L’uscita dalla Ue spingerà gli accordi commerciali con Usa e Asia

Testata: “Avvenire”. Data: 11/13/2018.

Expense Reduction Analysts approfondisce le ipotesi in merito all’uscita del Regno Unito dalla UE e l’impatto sull’economia e le imprese. «L’uscita del Regno Unito dall’Unione Europea, nota anche come Brexit, sarà un evento senza precedenti, che comporterà costi di gestione e conseguenze economiche a oggi non prevedibili nel dettaglio – ha spiegato Carlo Maraz Galassi, Country Director Italia di Expense Reduction Analysts -. La Brexit comporterà una situazione difficilmente gestibile per il Paese in termini di aumento di costi per le aziende e per il sistema nel suo complesso».

Se il giorno X della Brexit è già segnato sul calendario – venerdì 28 marzo 2019 – i dettagli dell’uscita dall’Ue non sono ancora stati definiti; di conseguenza, si può solo ipotizzare l’impatto del divorzio sull’economia e sulle imprese.

I colloqui per definire i futuri rapporti tra Uk e Ue sono già partiti: è previsto un periodo di transizione che terminerà il 31 dicembre 2020 e avrà proprio lo scopo di costruire relazioni più agevoli nel post Brexit.

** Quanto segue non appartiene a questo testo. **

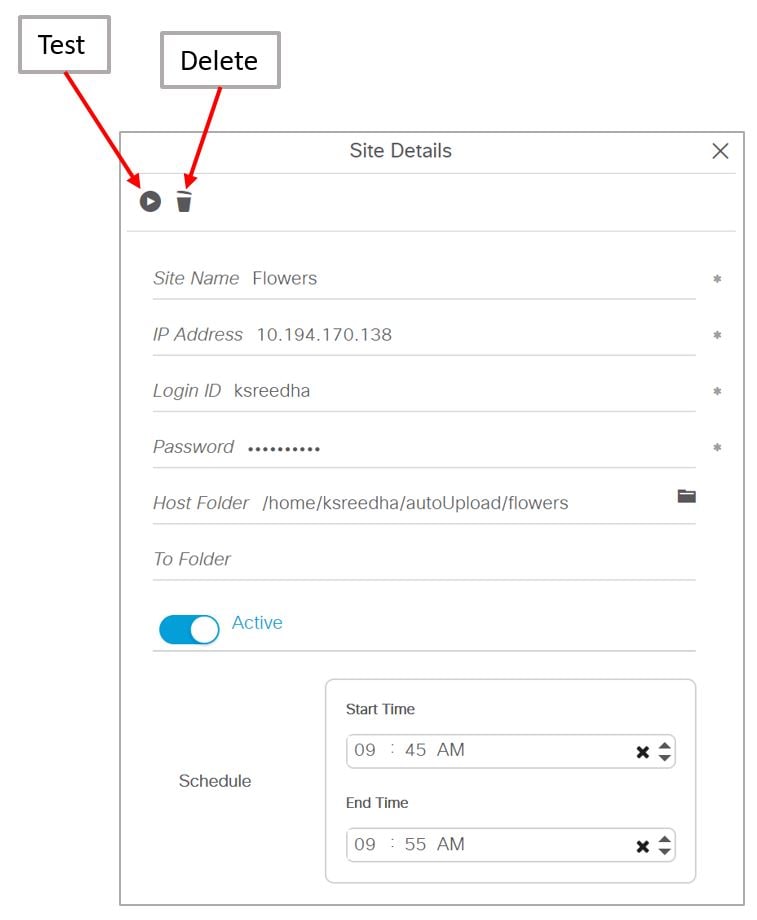Click the Start Time AM period

tap(451, 750)
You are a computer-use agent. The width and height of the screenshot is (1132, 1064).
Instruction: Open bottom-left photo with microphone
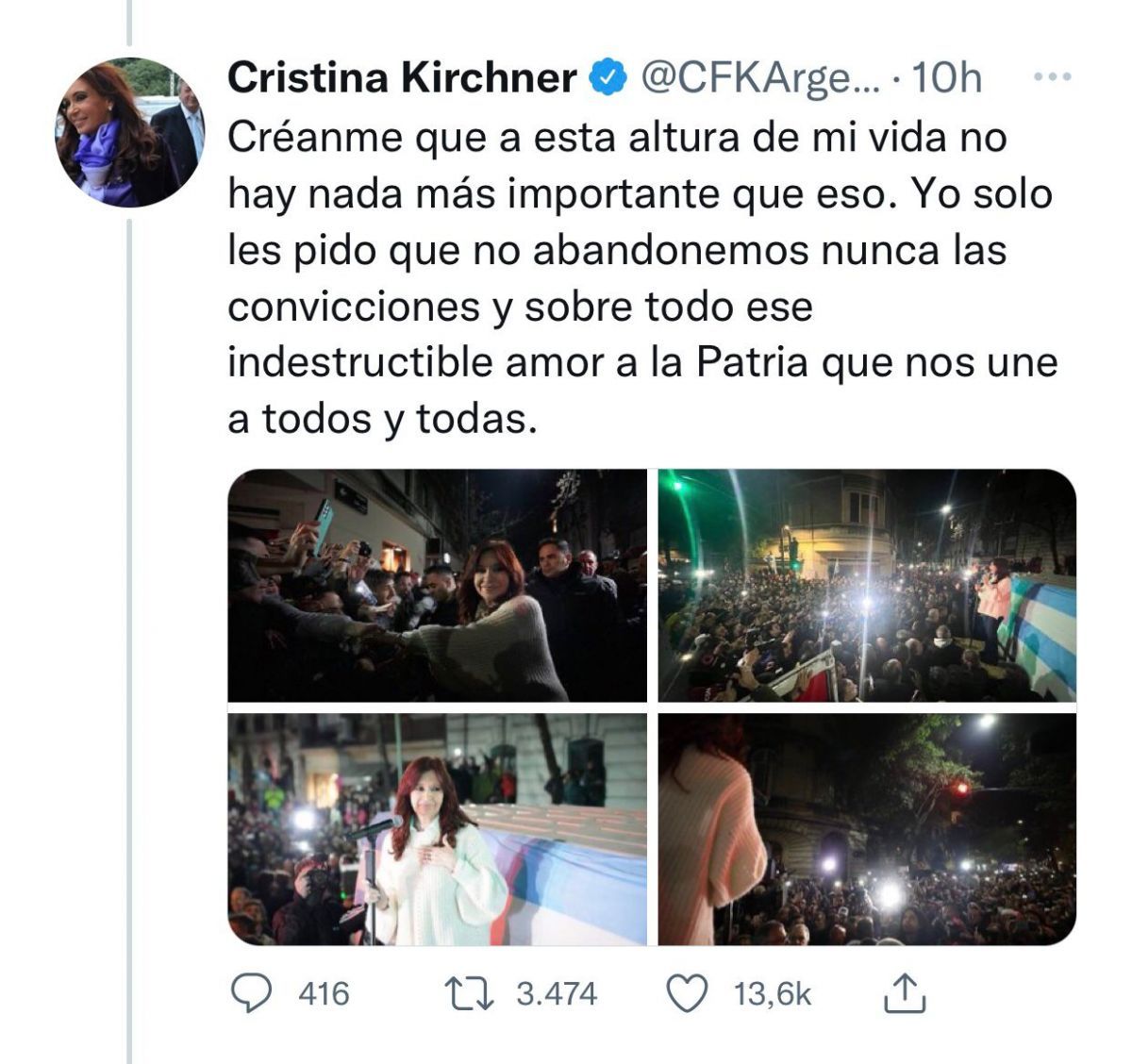click(438, 829)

Allo stesso tempo, il Regno Unito stringerà i suoi nuovi accordi commerciali, che dovrebbero diventare effettivi il 1 gennaio 2021.

Nel 2016 l’economia britannica, nota uno studio della società di consulenza Expense Reduction Analysts, ha visto una crescita e nel 2017 è rimasta sorprendentemente stabile. Un risultato dovuto soprattutto al deprezzamento della sterlina, che ha significato un aumento dell’interesse internazionale per l’export della Gran Bretagna. Il rovescio della medaglia è che ovviamente i beni importati sono diventati sempre più cari per le imprese britanniche. Secondo le linee guida ufficiali del governo, le conseguenze negative dell’uscita dall’Ue sarebbero compensate dagli accordi commerciali che il Regno Unito stringerebbe con colossi come Usa, India e Cina. Ma nonostante l’ottimismo sui possibili accordi, da più parti, anche tra i membri del Brexit Committee, si spinge invece perché l’Uk resti a tempo indefinito nell’unione doganale.

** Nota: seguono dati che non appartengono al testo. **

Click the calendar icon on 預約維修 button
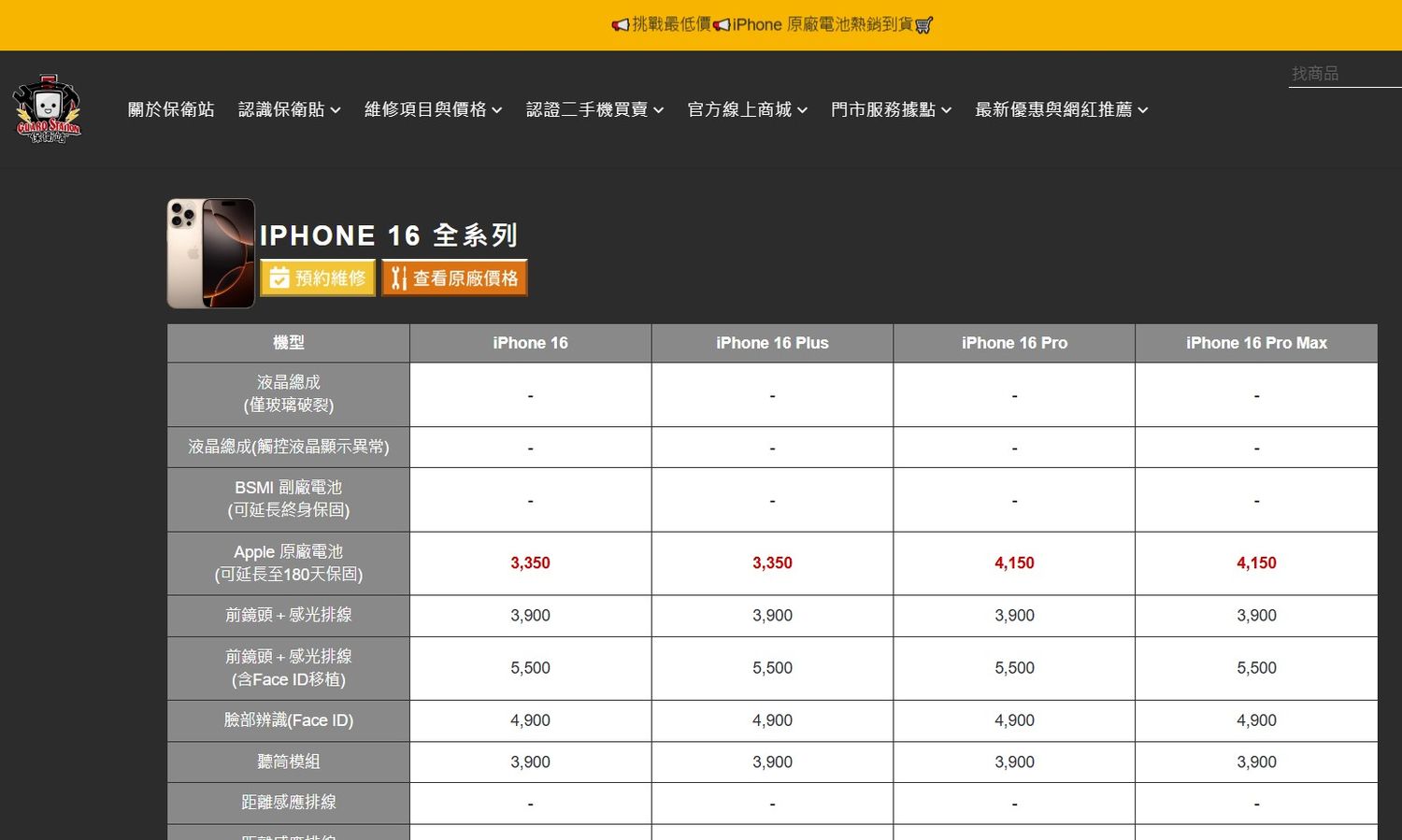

Ecco i quattro scenari che si potrebbero delineare.

Norway Deal.

Il Regno Unito resterebbe membro dell’Efta (European Free Trade Organization) e dell’Eea (European Economic Area, il mercato unico). L’accordo includerebbe la libertà di movimento per beni, capitali, servizi e persone. Il costo stimato per il governo britannico sarebbe di 17 miliardi di sterline al 2033-34.

Canada Deal.

L’accordo prevederebbe la rimozione del 99% dei dazi doganali sui beni europei, con l’eliminazione delle tariffe agricole in entrambe le direzioni, ma non ci sarebbe il “passaporto finanziario”, il che implicherebbe qualche ostacolo al libero commercio. Non ci sarebbe la richiesta di contribuire al budget europeo, di rispettare le regole della Corte di Giustizia europea o consentire libertà di movimento. Il costo stimato per il governo britannico sarebbe di 57 miliardi di sterline al 2033-34.

No Deal.

L’Uk aderirebbe alle regole del World Trade Organization, con nessun accordo specifico per beni e servizi, e probabile imposizione di dazi e controlli ai confini, che causerebbero ritardi alla produzione e all’offerta. Uno scenario che, secondo il Centre for Economic performance, potrebbe provocare un calo del 40% del commercio tra Ue e Uk. Il costo stimato per il governo britannico sarebbe di 81 miliardi di sterline al 2033-34.

UK Bespoke Deal.

Un accordo su misura, che però sembra un’opzione poco percorribile: potrebbe significare il no a un “hard border” con l’Irlanda e agevolazioni per il commercio. Il costo stimato per il governo britannico sarebbe di 40 miliardi di sterline al 2033-34.